Here is how you check what the current value is.
# echo "tcp_fusion_rcv_unread_min/D" | mdb -k
tcp_fusion_rcv_unread_min:      32

After running several hours of tests, the EAGAIN error did not return.
Tuning Option: Removing Slow Reader Protections
If the reading application is just poorly written and will never keep up with the writing application, another option is to remove the write-to-read protection entirely. Steffen Weiberle wrote:
Since then I have suggested they set tcp_fusion_rcv_unread_min to 0, to turn the check off completely. This will allow the buffer size and total outstanding write data volume to determine whether the sender is blocked, as it is for remote connections. Since the mdb is only good until the next reboot, I suggested the customer change the setting in /etc/system.
\* Set TCP fusion to allow unlimited outstanding writes up to the TCP send buffer set by default or the application.

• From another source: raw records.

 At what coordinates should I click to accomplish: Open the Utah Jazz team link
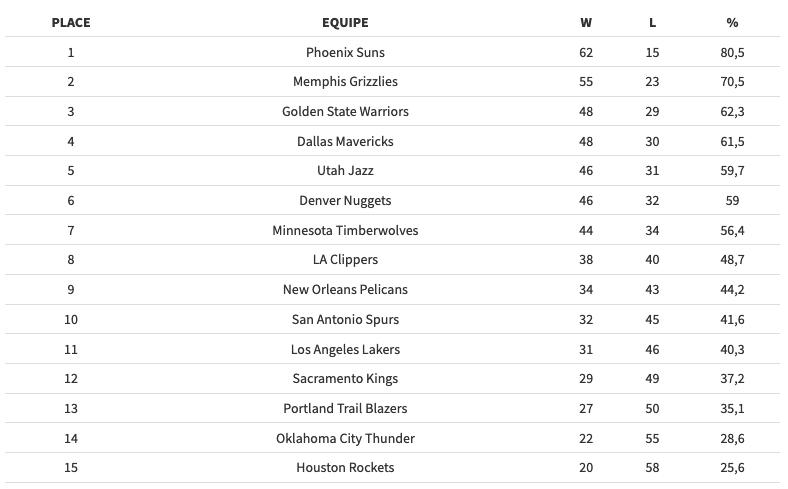click(345, 171)
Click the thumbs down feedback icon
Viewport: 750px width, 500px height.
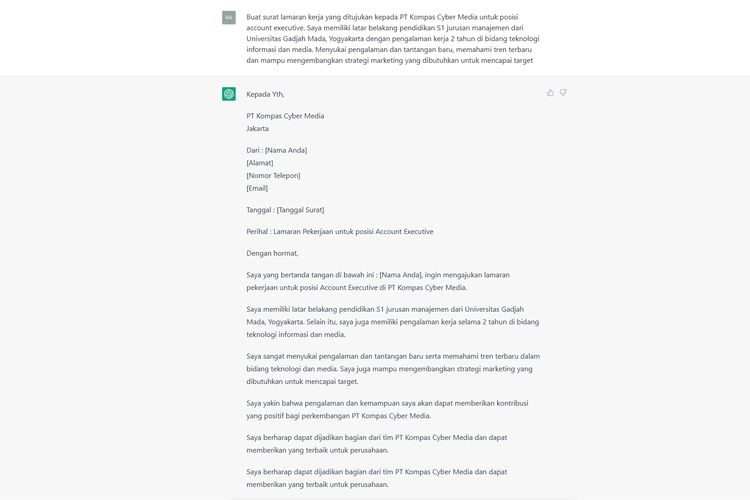(563, 93)
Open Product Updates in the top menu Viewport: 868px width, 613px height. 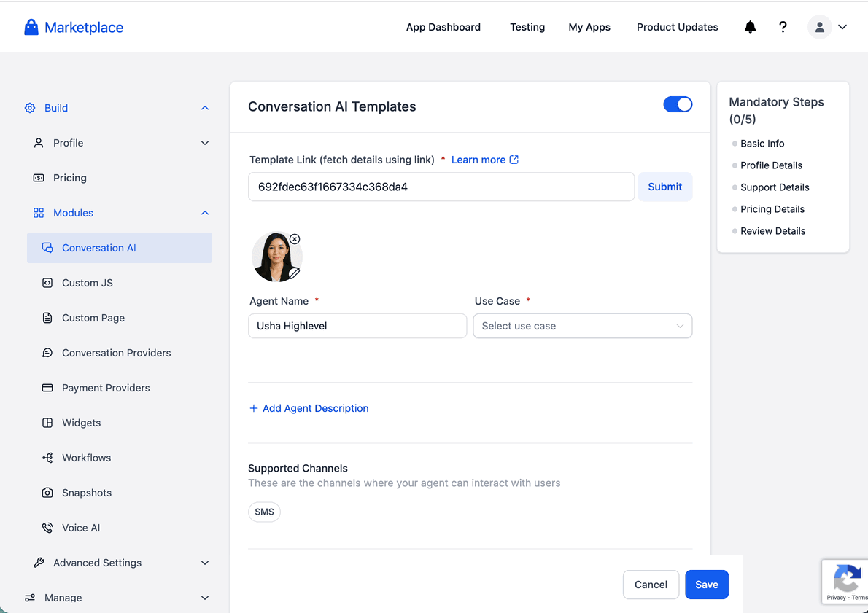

\* The default value is 8.
set ip:tcp_fusion_rcv_unread_min=0
There is a buffer safety tunable, where the writing application will block if the kernel buffer fills, so you will not crash Solaris if you turn this write-to-read ratio safety switch off.

Tuning Option: Disabling TCP_FUSION
This is the proverbial hammer on inserting a tack into a cork board. Steffen Weiberle wrote:
To turn TCP Fusion off all together, something I have not tested with, the variable do_tcp_fusion can be set from its default 1 to 0.

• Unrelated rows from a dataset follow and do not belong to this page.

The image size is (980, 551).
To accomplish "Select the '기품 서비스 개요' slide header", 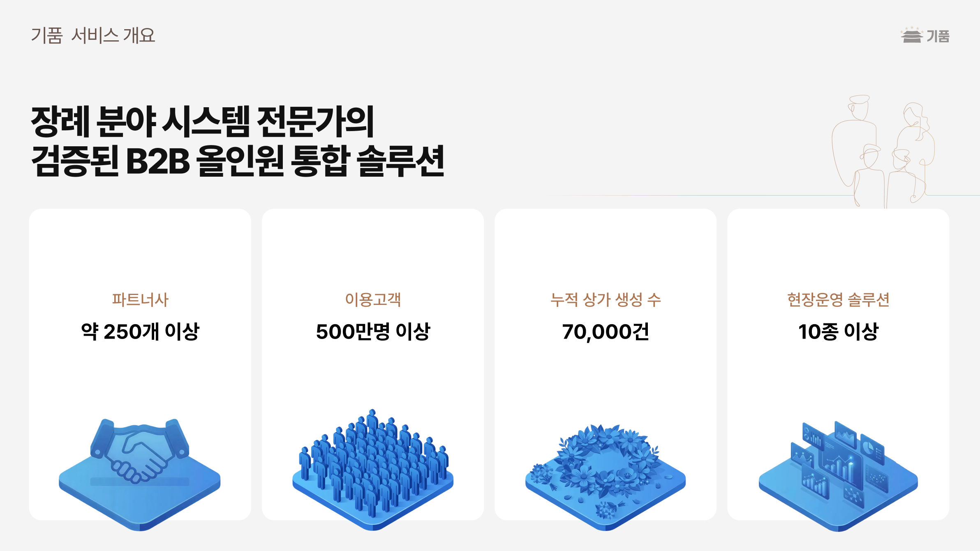I will coord(93,35).
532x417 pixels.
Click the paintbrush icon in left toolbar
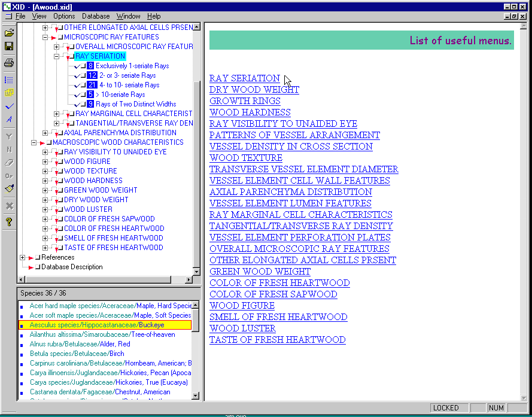pyautogui.click(x=9, y=189)
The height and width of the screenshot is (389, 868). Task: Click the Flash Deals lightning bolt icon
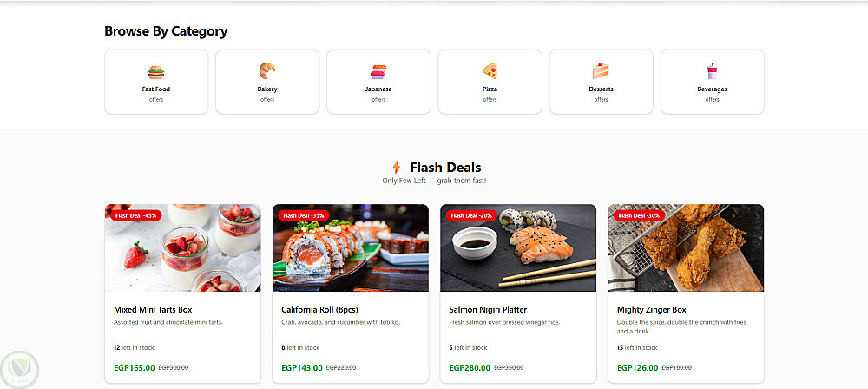396,167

And I would like to note that in OpenSolaris only the do_tcp_fusion setting is available. With the delivery of CR 6826274, the consecutive write counting has been removed.
Network Management has not investigated what the changes were in the final releases of OpenSolaris or more recent  Solaris 11 releases from Oracle in regards to TCP_FUSION tuning.
Tuning Guidelines:
The assumption of Network Management is that the common systems administrator is working with well-designed applications, where the application reader is keeping up with the application writer, under Solaris 10. If there are ill-behaved applications under Solaris 10, but one is interested in maintaining the 25%-30% performance improvement, some of the earlier tuning suggestions below will provide much better help than the typical ISV suggested final step.

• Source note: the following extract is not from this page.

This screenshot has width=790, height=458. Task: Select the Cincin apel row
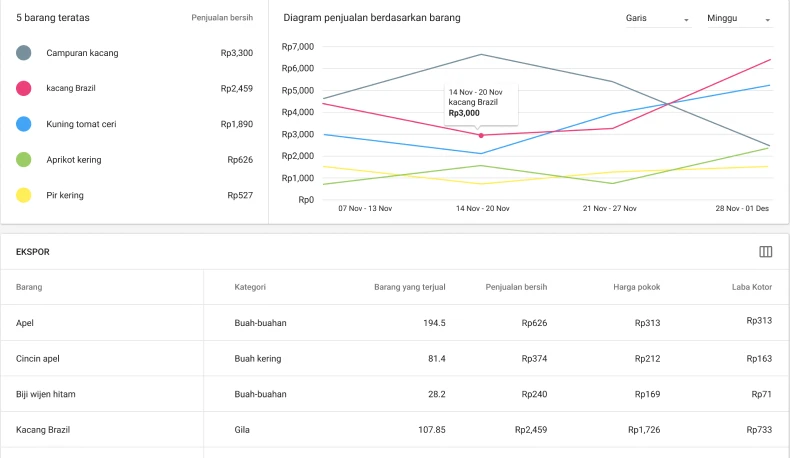[394, 358]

Check for TCP_FUSION - 0=off, 1=on (default)
SUN9999/root#   echo "do_tcp_fusion/D" | mdb -k
do_tcp_fusion: 1

Check for TCP_FUSION unread to written ratio - 0=off, 8=default
SUN9999/root# echo "tcp_fusion_rcv_unread_min/D" | mdb -k
tcp_fusion_rcv_unread_min:      8   
Quadruple the TCP_FUSION unread to write ratio and check the results:
SUN9999/root# echo "tcp_fusion_rcv_unread_min/W 32" | mdb -kw
tcp_fusion_rcv_unread_min:      0x8            =       0x20
SUN9999/root# echo "tcp_fusion_rcv_unread_min/D" | mdb -k
tcp_fusion_rcv_unread_min:      32
Disable the unread to write ratio and check the results:
SUN9999/root# echo "tcp_fusion_rcv_unread_min/W 0" | mdb -kw
SUN9999/root# echo "tcp_fusion_rcv_unread_min/D" | mdb -k
tcp_fusion_rcv_unread_min:      0
Finally, disable TCP_FUSION to lose all performance benefits of Solaris, but keep your ISV happy.
SUN9999/root# echo "do_tcp_fusion/W 0" | mdb -kw
May this be helpful for Solaris 10 platform administrators, especially with Network Management platforms!